Broad-spectrum antifungal activities and mechanism of drimane sesquiterpenoids

Abstract

Eight drimane sesquiterpenoids including (-)-drimenol and (+)-albicanol were synthesized from (+)-sclareolide and evaluated for their antifungal activities. Three compounds, (-)-drimenol, (+)-albicanol, and (1R,2R,4aS,8aS)-2-hydroxy-2,5,5,8a-tetramethyl-decahydronaphthalene-1-carbaldehyde (4) showed strong activity against C. albicans. (-)-Drimenol, the strongest inhibitor of the three, (at concentrations of 8 – 64 μg/ml, causing 100% death of fungi), acts not only against C. albicans as a fungicidal manner, but also inhibits other fungi such as Aspergillus, Cryptococcus, Pneumocystis, Blastomyces, Fusarium, Rhizopus, Saksenaea and FLU resistant strains of C. albicans, C. glabrata, C. krusei, C. parapsilosis and C. auris. These observations suggest drimenol is a broad-spectrum antifungal agent. At high concentration (100 μg/ml), drimenol caused a rupture of the fungal cell wall/membrane. In a nematode model of C. albicans infection, drimenol rescued the worms from C. albicans-mediated death, indicating drimenol is tolerable and bioactive in a metazoan.
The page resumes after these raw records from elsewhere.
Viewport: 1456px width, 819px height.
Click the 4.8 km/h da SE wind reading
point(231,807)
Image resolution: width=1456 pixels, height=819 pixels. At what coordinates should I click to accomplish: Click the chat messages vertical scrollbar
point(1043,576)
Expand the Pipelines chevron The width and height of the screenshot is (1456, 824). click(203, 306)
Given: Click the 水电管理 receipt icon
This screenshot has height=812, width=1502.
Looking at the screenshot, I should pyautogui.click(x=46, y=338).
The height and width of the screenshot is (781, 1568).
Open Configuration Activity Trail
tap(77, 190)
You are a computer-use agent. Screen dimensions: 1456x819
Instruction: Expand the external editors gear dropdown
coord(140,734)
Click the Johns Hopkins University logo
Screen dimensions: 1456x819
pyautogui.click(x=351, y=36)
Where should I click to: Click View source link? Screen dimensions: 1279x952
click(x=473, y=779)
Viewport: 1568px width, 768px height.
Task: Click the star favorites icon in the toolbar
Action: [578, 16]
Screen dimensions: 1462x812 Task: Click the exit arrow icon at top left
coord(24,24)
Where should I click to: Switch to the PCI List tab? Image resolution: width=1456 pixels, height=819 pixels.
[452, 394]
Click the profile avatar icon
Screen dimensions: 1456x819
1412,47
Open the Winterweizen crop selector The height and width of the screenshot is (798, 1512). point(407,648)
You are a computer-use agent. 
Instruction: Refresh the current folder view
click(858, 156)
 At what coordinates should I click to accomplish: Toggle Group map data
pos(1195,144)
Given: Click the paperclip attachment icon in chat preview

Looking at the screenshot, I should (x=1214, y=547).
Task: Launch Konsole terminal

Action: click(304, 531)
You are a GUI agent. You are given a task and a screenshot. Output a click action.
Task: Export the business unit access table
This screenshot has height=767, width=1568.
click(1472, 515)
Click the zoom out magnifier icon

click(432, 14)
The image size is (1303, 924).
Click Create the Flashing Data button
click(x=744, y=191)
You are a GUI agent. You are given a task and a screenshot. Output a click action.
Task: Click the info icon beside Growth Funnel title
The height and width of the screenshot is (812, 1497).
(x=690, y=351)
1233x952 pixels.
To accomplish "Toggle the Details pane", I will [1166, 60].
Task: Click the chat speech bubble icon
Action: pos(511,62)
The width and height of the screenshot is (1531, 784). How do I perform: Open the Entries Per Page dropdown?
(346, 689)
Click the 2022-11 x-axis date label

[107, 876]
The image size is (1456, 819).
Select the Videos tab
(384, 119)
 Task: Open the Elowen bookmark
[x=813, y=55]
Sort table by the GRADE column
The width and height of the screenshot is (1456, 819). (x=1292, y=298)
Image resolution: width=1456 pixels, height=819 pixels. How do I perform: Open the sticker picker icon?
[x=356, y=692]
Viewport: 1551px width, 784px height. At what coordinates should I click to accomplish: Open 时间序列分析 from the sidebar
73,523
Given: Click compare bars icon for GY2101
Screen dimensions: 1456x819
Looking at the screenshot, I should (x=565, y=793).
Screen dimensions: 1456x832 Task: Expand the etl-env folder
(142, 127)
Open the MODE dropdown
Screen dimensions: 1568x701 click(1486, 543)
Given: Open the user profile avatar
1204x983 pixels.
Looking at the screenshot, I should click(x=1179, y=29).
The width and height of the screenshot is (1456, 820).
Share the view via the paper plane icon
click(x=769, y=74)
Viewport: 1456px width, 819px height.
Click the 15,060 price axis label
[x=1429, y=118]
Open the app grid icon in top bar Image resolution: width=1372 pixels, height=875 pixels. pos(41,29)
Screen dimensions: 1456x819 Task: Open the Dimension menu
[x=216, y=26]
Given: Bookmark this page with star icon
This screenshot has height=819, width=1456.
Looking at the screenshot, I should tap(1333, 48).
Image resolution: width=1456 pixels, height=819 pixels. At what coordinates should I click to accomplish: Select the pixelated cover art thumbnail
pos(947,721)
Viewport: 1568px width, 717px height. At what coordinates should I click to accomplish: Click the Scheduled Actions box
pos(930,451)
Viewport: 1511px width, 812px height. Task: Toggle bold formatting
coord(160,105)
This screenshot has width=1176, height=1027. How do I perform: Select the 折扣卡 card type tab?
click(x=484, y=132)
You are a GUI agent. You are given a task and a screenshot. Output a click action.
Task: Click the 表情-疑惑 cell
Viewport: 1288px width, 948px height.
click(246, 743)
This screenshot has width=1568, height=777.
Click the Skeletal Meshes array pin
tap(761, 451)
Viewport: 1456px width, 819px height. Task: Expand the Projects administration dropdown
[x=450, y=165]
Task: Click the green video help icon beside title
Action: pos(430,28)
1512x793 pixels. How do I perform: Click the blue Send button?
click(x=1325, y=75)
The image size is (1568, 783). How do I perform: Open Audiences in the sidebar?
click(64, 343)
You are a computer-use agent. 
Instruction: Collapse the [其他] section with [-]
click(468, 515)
Genome-wide fitness profiling assays of both S. cerevisiae (nonessential homozygous and essential heterozygous) and C. albicans (Tn-insertion mutants) collections revealed putative genes and pathways affected by drimenol. Using a C. albicans mutants spot assay, the Crk1 kinase associated gene products, Ret2, Cdc37, and novel putative targets orf19.759, orf19.1672, and orf19.4382 were revealed to be the potential targets of drimenol. Further, computational modeling results suggest possible modification of the structure of drimenol including the A ring for improving antifungal activity.